# book about Phragmnipedium



## ORG (Apr 9, 2014)

Now my book about the Genus Phragmipedium will come soon in print and then in trade. The book includes 500 pages with more than 2000 Pictures. It includes all species and natural hybrids of Phragmipedium, a lot of hybrids, and also Selenipedium and Mexipedium.
Also when it is written in german language it would be very interesting for all fans of Phragmipedium.
The Editor started now a subscription or preorder Action with a Price 30 % lower than usual.





You could order it directly by the following mailadress of Dr. J. Schmidt, the editor of Orchideenzauber.

Orchideenzauber [email protected]

Please say that you want it with my dedication, and that you want order it at my recommendation.

Best greetings

Olaf


----------



## eteson (Apr 9, 2014)

Great News, Olaf!

A lot of people here (including me) were anxiously expecting your book.

I know that you have in mind the English version also... do you have a expected date of release?

Eliseo


----------



## SlipperFan (Apr 10, 2014)

Makes me wish I could read German. But hopefully, the English version will come soon?


----------



## Heather (Apr 11, 2014)

Very exciting!


----------



## ORG (Jul 11, 2014)

Now the book is in trade with more than 500 pages and more than 2000 Pictures also interesting for Phragmipedium-friends who cannot read German.

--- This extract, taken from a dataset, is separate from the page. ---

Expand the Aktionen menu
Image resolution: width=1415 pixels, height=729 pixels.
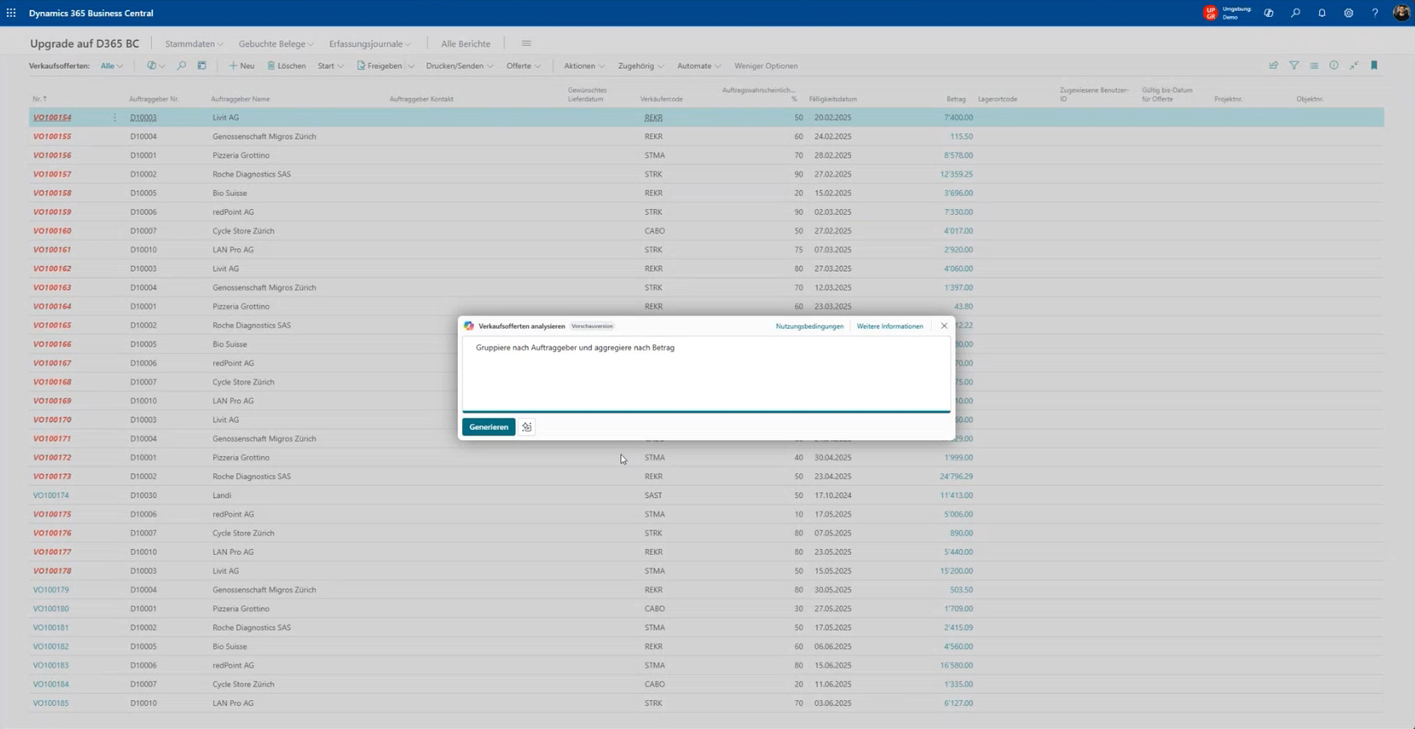tap(583, 65)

It is possible to order it by me or directly at the adress of the publisher

Best greetings

Olf


----------



## Chicago Chad (Jul 11, 2014)

Any plans for an English version?


----------



## MaryPientka (Jul 11, 2014)

Congratulations! I am looking forward to the English version


----------



## abax (Jul 11, 2014)

Congratulations on a long needed book on Phrags. I can translate German,
but it would take more years than I probably have. I'm very excited about
the English language version. Woohoo!


----------



## cnycharles (Jul 13, 2014)

I'm surprised that nyeric hasn't replied to say 'a green phrag on the cover and no Besseae?' 

Looks like a very nice book


Sent from my iPhone using Tapatalk


----------



## Phrag-Plus (Jul 15, 2014)

Congratulation, I can't stand the wait to see it!


----------



## Berthold (Jul 15, 2014)

Does anybody had a look in the book and will evaluate it?


----------



## Rob Zuiderwijk (Jul 15, 2014)

Mine is in the mail on its way to me. :evil:

I'm seriously looking forward to finding it in my mailbox. :drool:


Rob


----------



## Phrag-Plus (Jul 17, 2014)

What a nice surprise! I got my book this morning! 
It is a real huge book! 
Finally a real book about Phragmipedium.... :clap:

Congratulations and many thanks Olaf for that colossal work and devotion for this fantastic and extraordinary Genus...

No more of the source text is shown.